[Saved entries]
□ □ □ □

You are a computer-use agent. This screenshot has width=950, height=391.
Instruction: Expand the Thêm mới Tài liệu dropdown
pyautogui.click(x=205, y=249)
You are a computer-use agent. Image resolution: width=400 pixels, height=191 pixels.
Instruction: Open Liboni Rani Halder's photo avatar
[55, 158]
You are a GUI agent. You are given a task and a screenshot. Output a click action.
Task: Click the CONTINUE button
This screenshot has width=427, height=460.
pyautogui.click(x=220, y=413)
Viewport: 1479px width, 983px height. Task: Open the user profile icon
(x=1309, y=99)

□ □ □ □

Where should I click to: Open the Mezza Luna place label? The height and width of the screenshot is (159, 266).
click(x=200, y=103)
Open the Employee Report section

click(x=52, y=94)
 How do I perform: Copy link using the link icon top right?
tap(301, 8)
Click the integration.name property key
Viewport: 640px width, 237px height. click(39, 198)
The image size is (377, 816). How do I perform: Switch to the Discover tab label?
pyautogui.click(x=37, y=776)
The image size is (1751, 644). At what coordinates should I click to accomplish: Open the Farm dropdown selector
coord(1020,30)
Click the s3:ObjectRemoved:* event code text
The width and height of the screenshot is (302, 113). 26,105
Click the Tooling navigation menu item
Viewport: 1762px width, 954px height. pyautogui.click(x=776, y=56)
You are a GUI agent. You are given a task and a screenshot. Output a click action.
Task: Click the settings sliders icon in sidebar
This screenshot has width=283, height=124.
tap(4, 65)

□ □ □ □

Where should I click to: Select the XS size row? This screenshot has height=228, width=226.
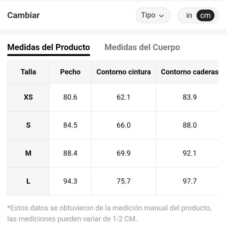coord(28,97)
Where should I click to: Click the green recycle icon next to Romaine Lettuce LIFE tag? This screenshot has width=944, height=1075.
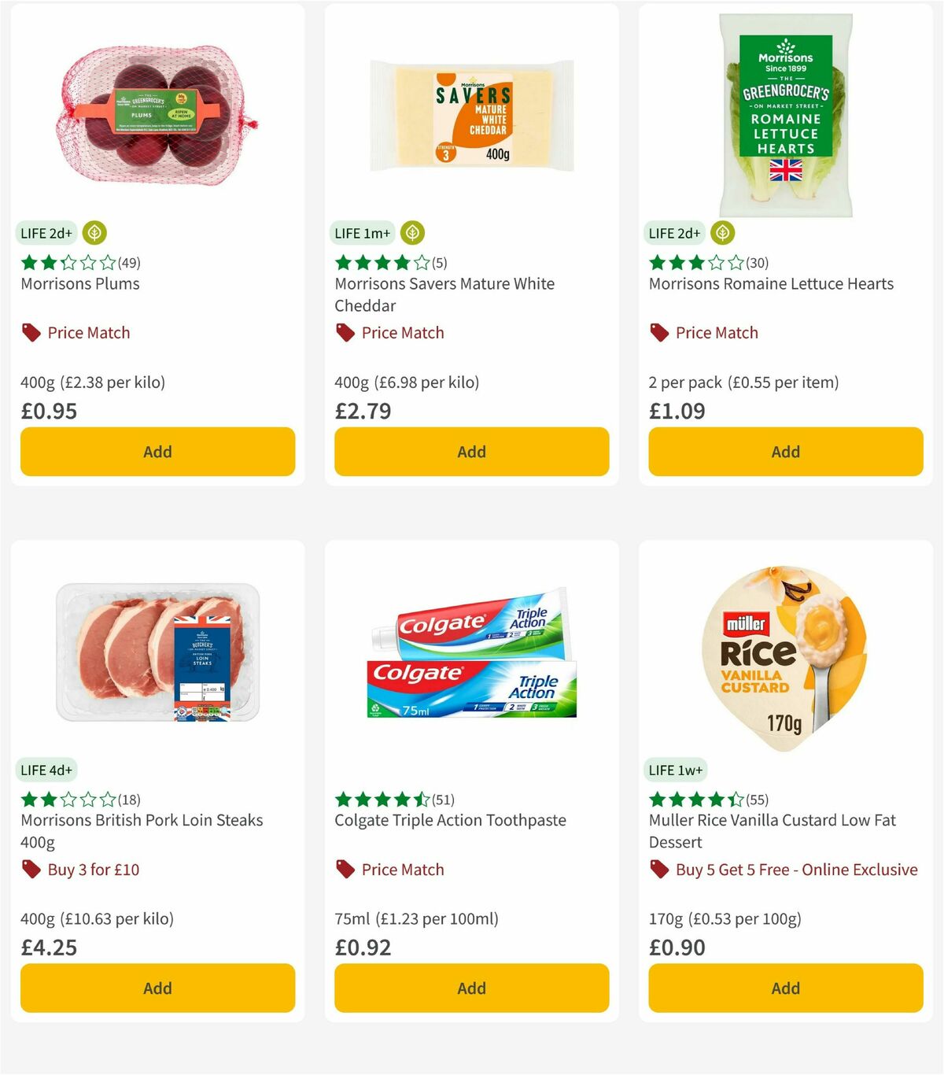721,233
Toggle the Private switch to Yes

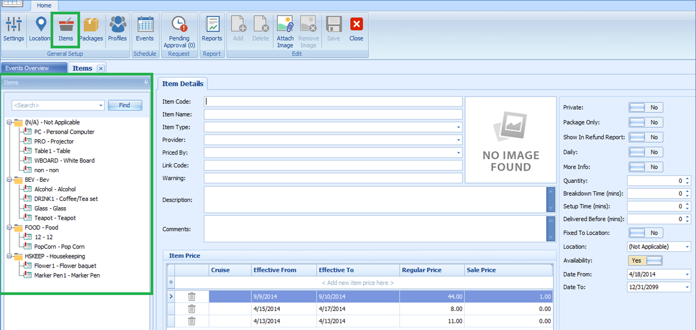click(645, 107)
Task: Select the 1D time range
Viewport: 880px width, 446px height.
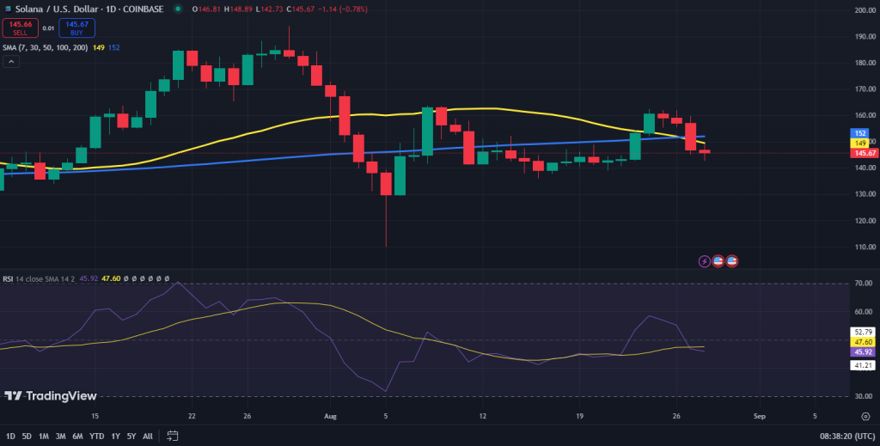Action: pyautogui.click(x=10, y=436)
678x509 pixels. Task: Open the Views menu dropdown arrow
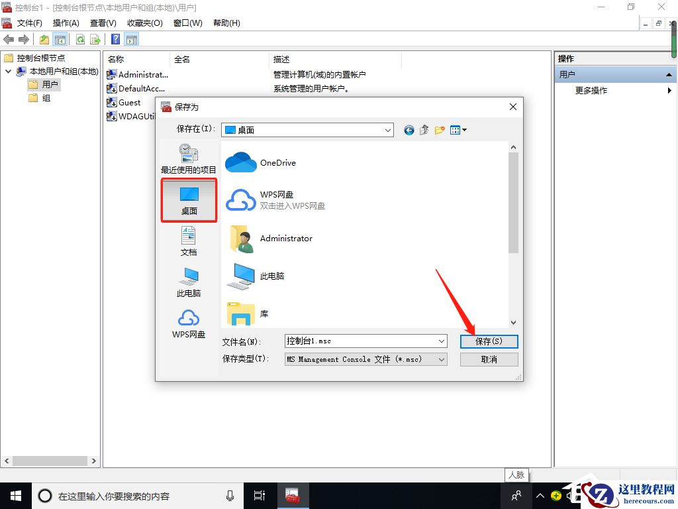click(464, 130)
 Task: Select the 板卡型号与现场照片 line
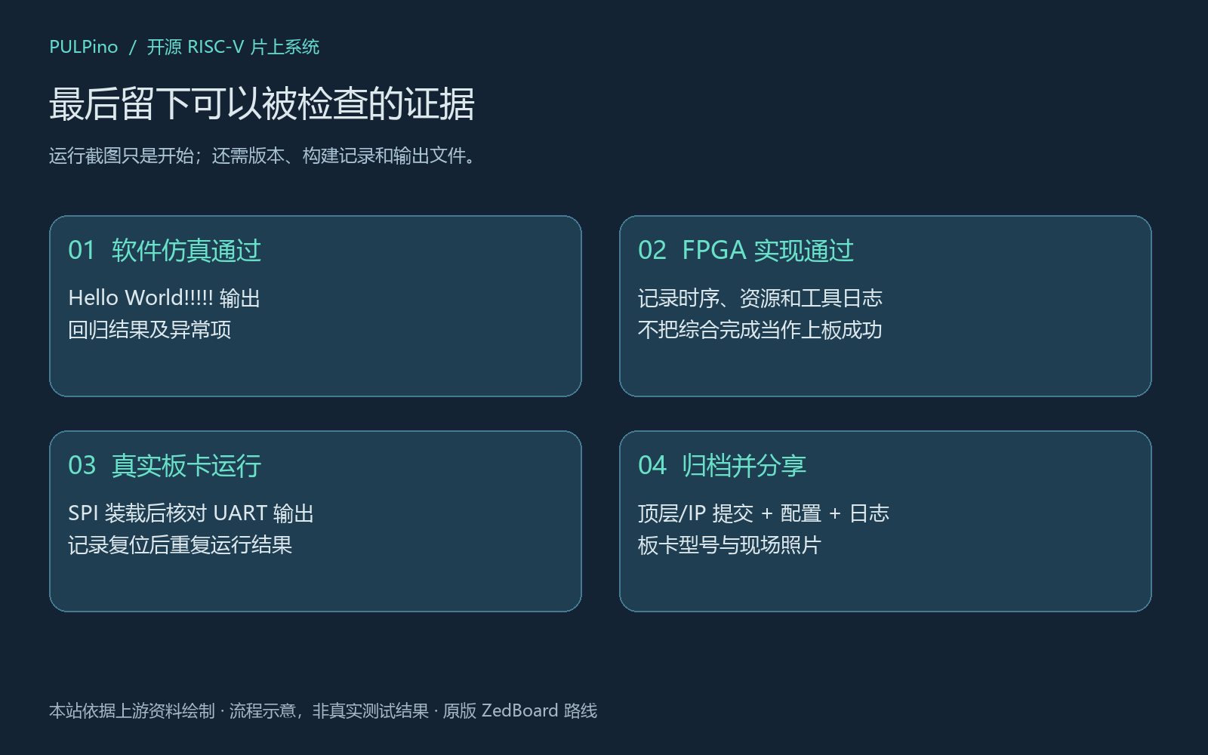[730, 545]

□ □ □ □

What is needed is a copy of every line above in which "computer" appears.

You are a computer-use agent. This screenshot has width=950, height=391.
You are a computer-use agent. Image resolution: width=400 pixels, height=191 pixels.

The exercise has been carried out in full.